I briefly unpack some of the details around my teaching philosophy and teaching practice in order to show how I think about developing students’ knowledge and skills.

Threshold concepts

The undergraduate courses I teach involve a combination of applied mathematics and programming. These courses have threshold concepts (Meyer and Land, 2003) that students need to grasp. These are more than just “key” or “important” concepts: a threshold concept really changes the way a student thinks about a field, it allows a student to tie together concepts in new ways, and it helps students to identify the boundaries of a conceptual area within a course. These concepts are also often troublesome for students to acquire. But they are also hard to unlearn: once grasped, they stick (Flanagan, 2020).

In programming courses (e.g. CP143), it is often amazing to see what happens when a threshold concept “clicks in”. A good example is the concept of pointers. I quote from (Boustedt et al., 2007), where a student says the following during an interview:

… once you’ve realized that a pointer is just pointing to a place in memory, it’s just pointing to a location, that’s all it is. Then I think everything will flow from that. … I didn’t think about memory nearly so much.

I think it is essential to identify and construct a curriculum around these concepts, which often serve as building blocks for a field. How does a lecturer identify these concepts? A primary way is for the lecturer to be a practitioner themselves (see below). Another way is through assessments.

While assessing the 2020 DatA414 projects, used as a formative assessment during the term, I realised that most students didn’t grasp the threshold concept of one-hot feature representations: many students thought you could use it exactly the same way whether it was used to represent the input or the output of a machine learning model. One reason why this happened was that the concept popped up at very different points in the course: I spoke about input and output representations in disjoint lectures. To address this, I simply reordered my lectures in 2021 to make it possible to have one lecture where I unpack one-hot representations specifically, highlighting it as a threshold concept. This also shows the importance of giving and pointing students to good resources (Teaching Philosophy, goal 3).

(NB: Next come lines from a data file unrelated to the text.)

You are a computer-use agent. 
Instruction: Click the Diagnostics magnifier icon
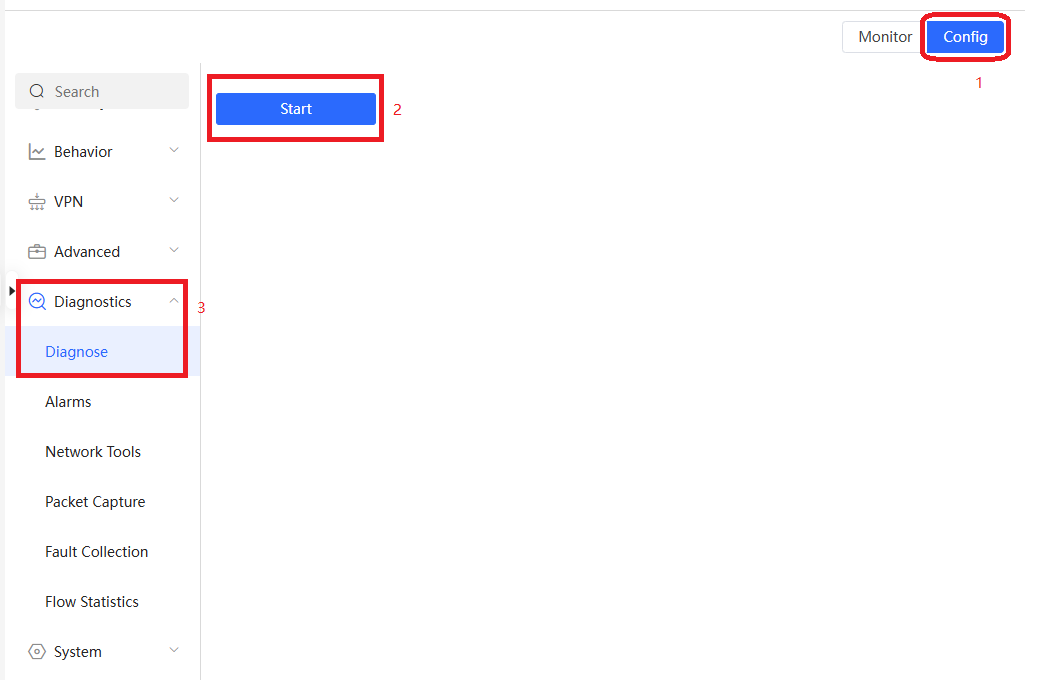tap(37, 302)
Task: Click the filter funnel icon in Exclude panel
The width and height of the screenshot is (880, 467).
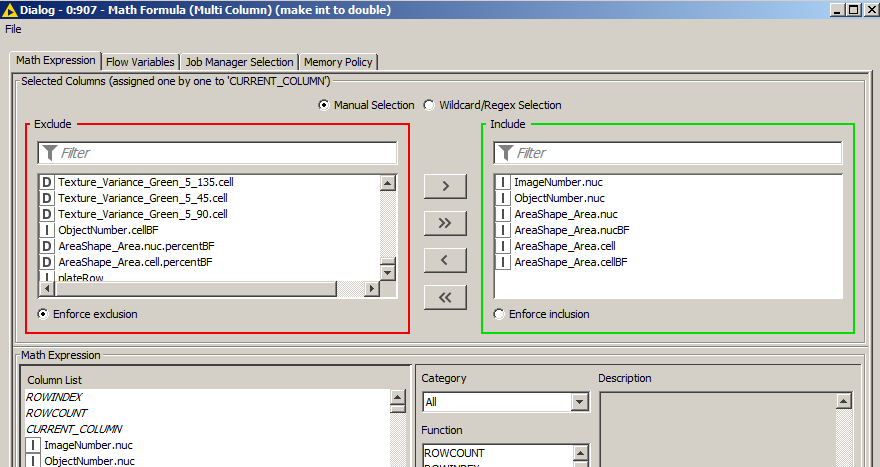Action: pos(48,153)
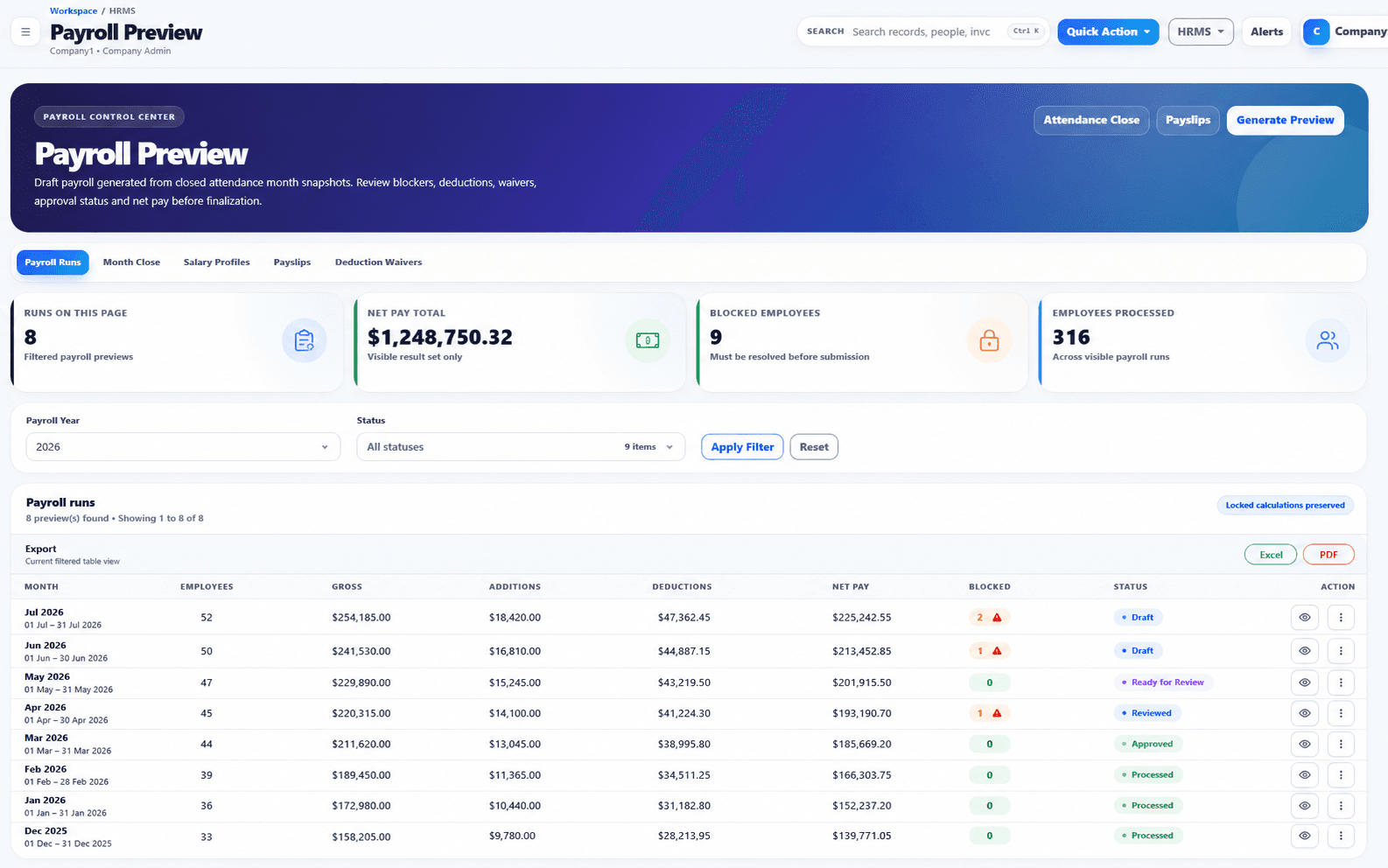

Building the NLP817 course around threshold concepts in 2022. I write out the threshold concepts on post-it notes and then arrange them to get the overall structure of the course (or lecture) before starting to create the content.

Giving the bigger picture

For students to be motivated to learn threshold concepts, it is also important that they connect with the broader engineering discipline—something that is difficult for a single lecturer to do in a single course. I therefore co-founded the Maties Machine Learning (MML) seminar series in 2017. Speakers are generally lecturers, postgraduate students or industry partners working on particular problems in machine learning. This gives students the opportunity to see how the concepts they learn are used in real-world applications and research. To date, we have hosted more than 100 speakers at MML. This also plays a major role in helping students see how what they are learning fit into the broader field (Teaching Philosophy, goal 2).

To teach within engineering, I think it is important to be a practising engineer: I need to engage with the content. I do this by being an active research engineer: solving real problems at the edge of what we currently understand requires a deep grasp of the threshold concepts and the broader discipline. I have grown as a researcher in the last few years. I have also increasingly been involved in consultancy work, e.g. working with Amira Learning, Voxcroft and Camb.ai.

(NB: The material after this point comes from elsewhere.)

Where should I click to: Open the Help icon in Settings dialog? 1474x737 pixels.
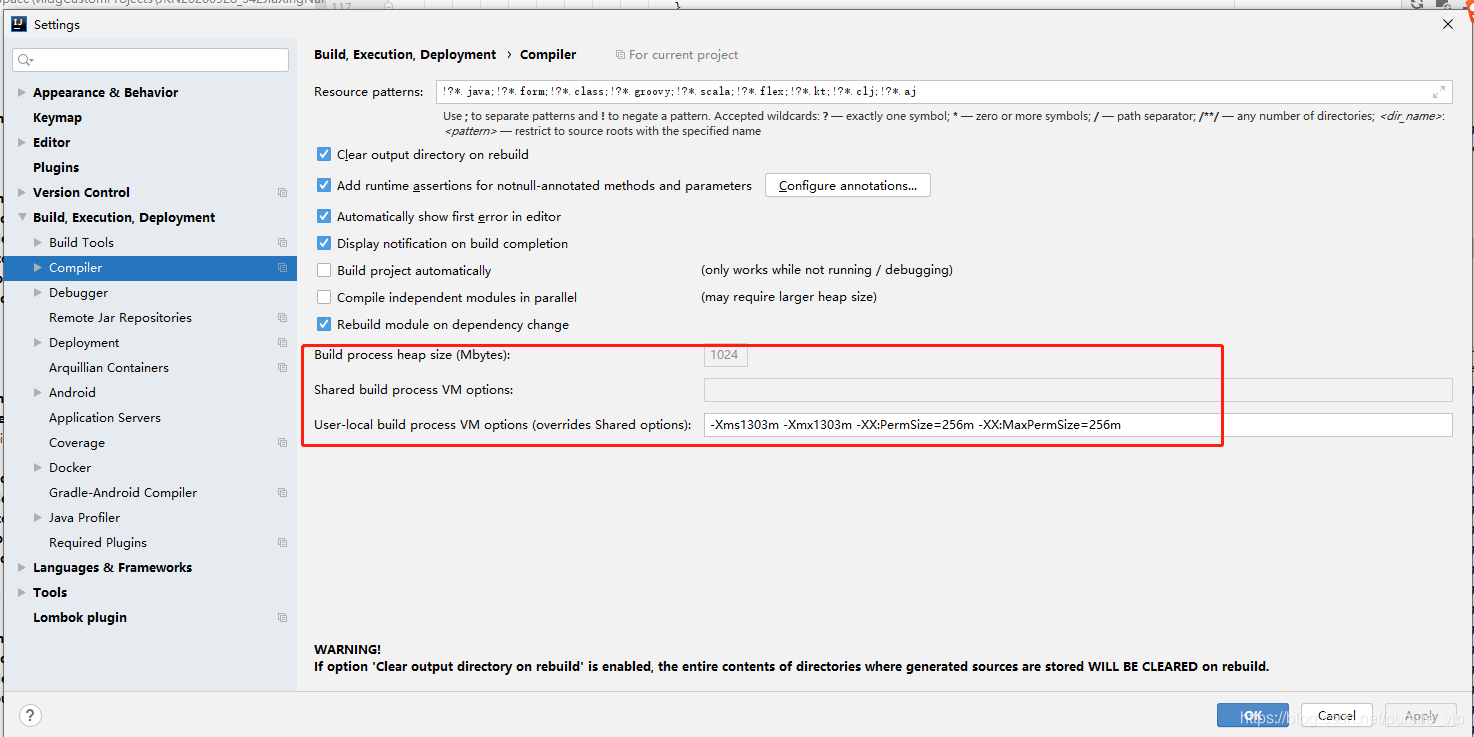click(30, 715)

The content was interesting and the fact that it will be useful in industry was clear. — DatA414 course feedback, 2020.

Postgraduate supervision: A Wand Dispenser

In postgraduate supervision, I really like to think of myself using an analogy from Johan Fourie: I am a Wand Dispenser. My goal is to provide upcoming wizards (research students) with the appropriate wands (skills, tools) in order to do magic of their own (research, exploring creation). Extending this analogy from the Harry Potter books a bit: different types of wands go with different students. In the same way, with each postgraduate student I try to find the unique approach that makes them tick.

A little more formally, in The Structure of Scientific Revolutions, Kuhn (1962, 2012) gives a philosophy of scientific research: he comes up with the idea that we are all working in a particular paradigm, and our goal as researchers in this paradigm is to solve meaningful puzzles (until a shift happens). Kuhn also gives a direct application to teaching: we should equip students to be able to solve puzzles. Badat (2009) states this as a core role of the university: “Our task is not simply the dissemination of knowledge to students but also the induction of our students into the making of knowledge.”

I see my role as a postgraduate supervisor as a Wand Dispenser.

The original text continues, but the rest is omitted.